GOAL OF THE EXERCISE: Return each line of the data below that contains the string "height". Matching is case-sensitive.

MATERIAL FOR THE TASK:
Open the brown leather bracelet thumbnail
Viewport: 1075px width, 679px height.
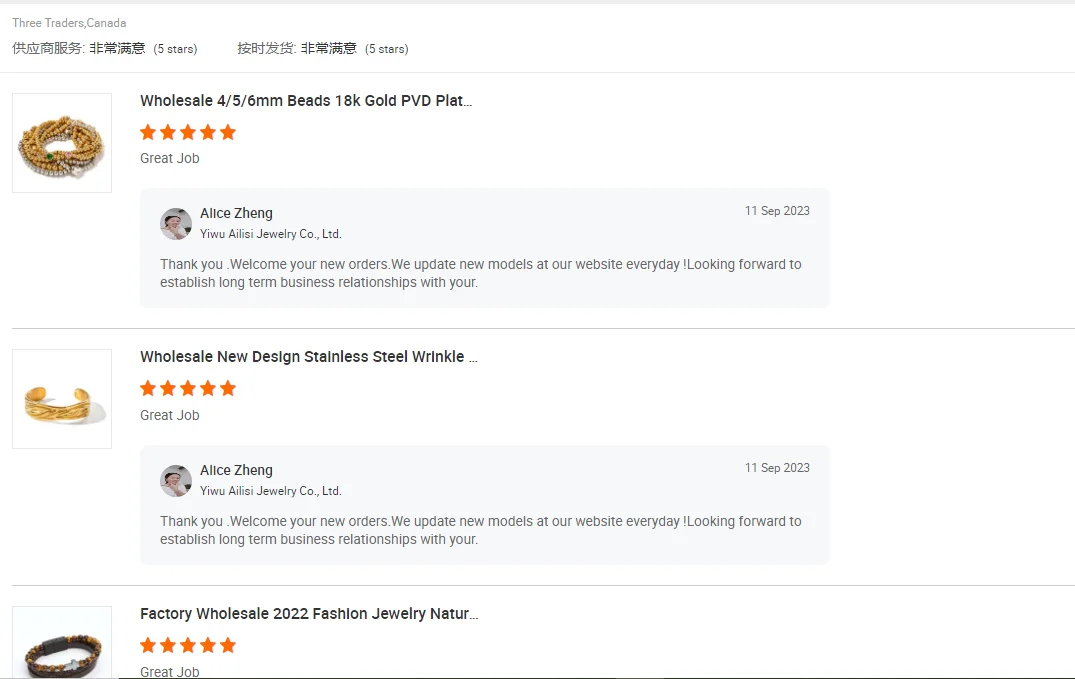coord(62,645)
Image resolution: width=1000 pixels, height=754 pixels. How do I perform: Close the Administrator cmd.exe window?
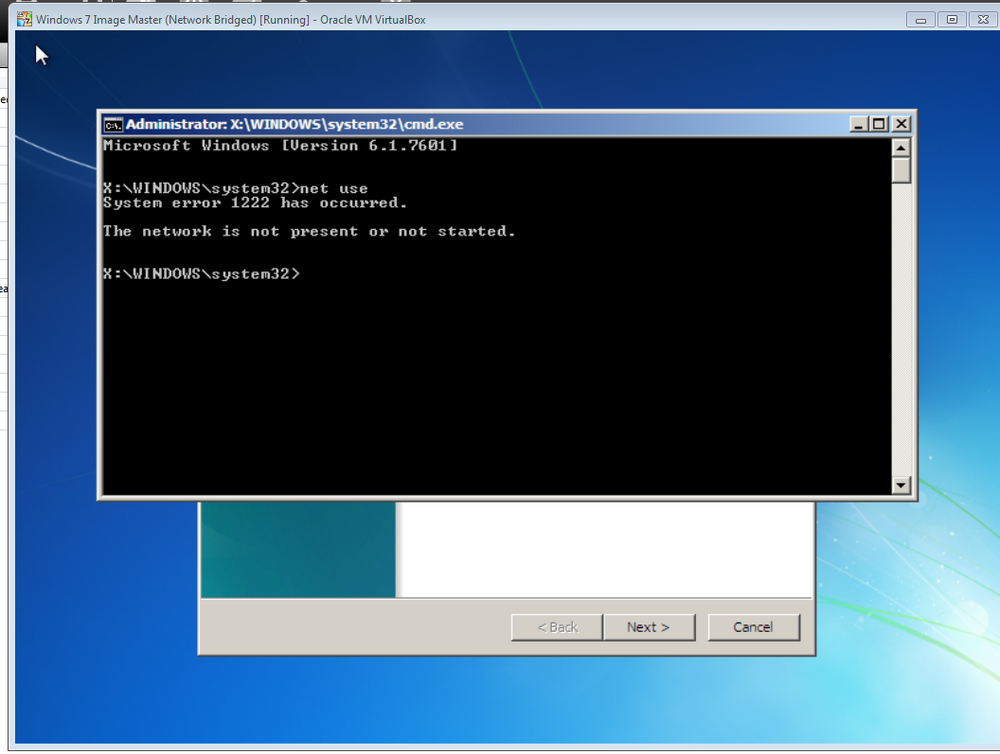901,124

OUTPUT FOR THIS EXERCISE:
Viewport: 1075px width, 679px height.
Image resolution: width=1000 pixels, height=754 pixels. How do I perform: Close the Administrator cmd.exe window?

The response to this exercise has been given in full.